1. Distress tolerance will help you cope better with painful events by building up your resiliency and giving you new ways to soften the effects of upsetting circumstances.

2. Mindfulness will help you experience more fully the present moment while focusing less on painful experiences from the past or frightening possibilities in the future. Mindfulness will also give you tools to overcome habitual, negative judgments about yourself and others.

3. Emotion regulation skills help you to recognize more clearly what you feel and then to observe each emotion without getting overwhelmed by it. The goal is to modulate your feelings without behaving in reactive, destructive ways.

4. Interpersonal effectiveness gives you new tools to express your beliefs and needs, set limits, and negotiate solutions to problems—all while protecting your relationships and treating others with respect.

This book is structured to make learning easier. Each of the key skills is covered in two chapters—basic and advanced—except mindfulness, which has a third, more advanced chapter. The basic skills chapters teach necessary concepts, identify the components of the new skill, and lead you through initial steps for acquiring the skill. The advanced skills chapters take you through the remaining components of the skill, building level by level. There will be examples to make each step clear as well as assessments, exercises, and worksheets to help you practice each thing you learn. Then in the final chapter, Putting It All Together, you’ll learn how to integrate all those skills, in order to make them a regular part of your life.

The Dialectical Behavior Therapy Skills Workbook is written to make learning easy. The hard part will be making the commitment to do the exercises and put your new skills into practice. Nothing will change by just reading. The words on these pages will have no impact on your life unless you implement—behaviorally—the new techniques and strategies you will learn here. So now is a good time to think about why you are reading this book and what you want to change. Right here, on this page, write down three ways you currently react to your emotions that you want to change. In other words, what three things do you do when upset or overwhelmed that are damaging—and that you are committed to replace with better ways to cope?

1. ___________

2. ___________

3. ___________

Who This Book Is For

There are two intended audiences for The Dialectical Behavior Therapy Skills Workbook.

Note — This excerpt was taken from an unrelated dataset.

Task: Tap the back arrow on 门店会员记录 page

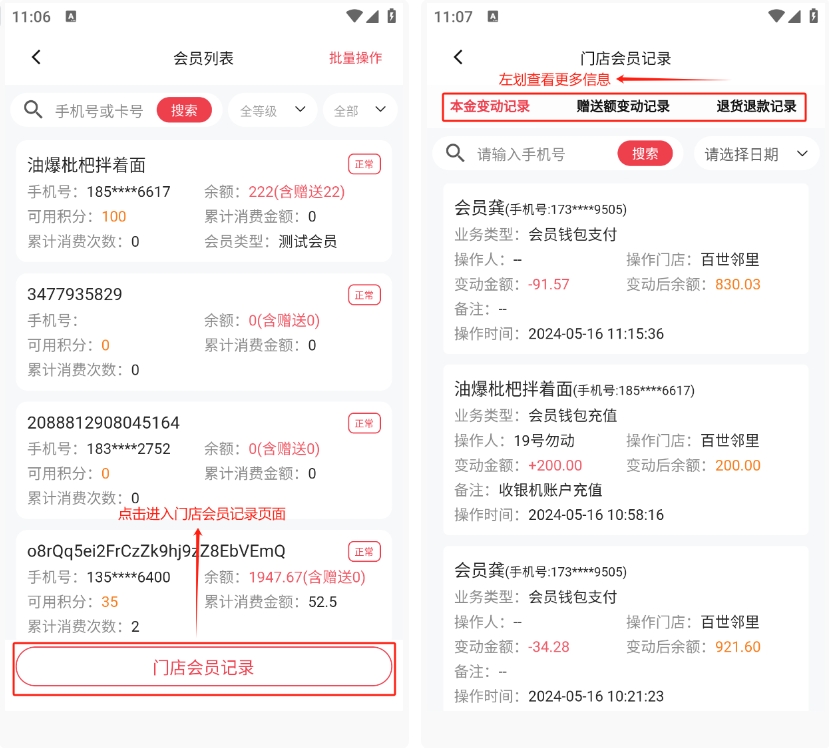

The first is people who are in dialectical behavior therapy (either group or individual) and need a workbook to help learn the four key skills. We also wrote this book so it could be used independently by anyone who struggles with overwhelming feelings. All the tools are here to achieve significant changes in your ability to control emotion. With that said, if you are reading this workbook on your own and are having a hard time implementing the new skills, we strongly recommend seeking the services of a qualified dialectical behavior therapist.

There Is Hope

Life is hard. You already know that. But you are not stuck or helpless in your struggle with your emotions. You can expect, if you really do the work to implement these skills, that how you react to feelings will change. That’s because—regardless of genetics or early pain—the key skills you’ll learn here can affect the outcome of every conflict and every upset and can literally alter the course of your relationships. There is every reason to hope. All you have to do is turn the page and begin. Then keep working at it.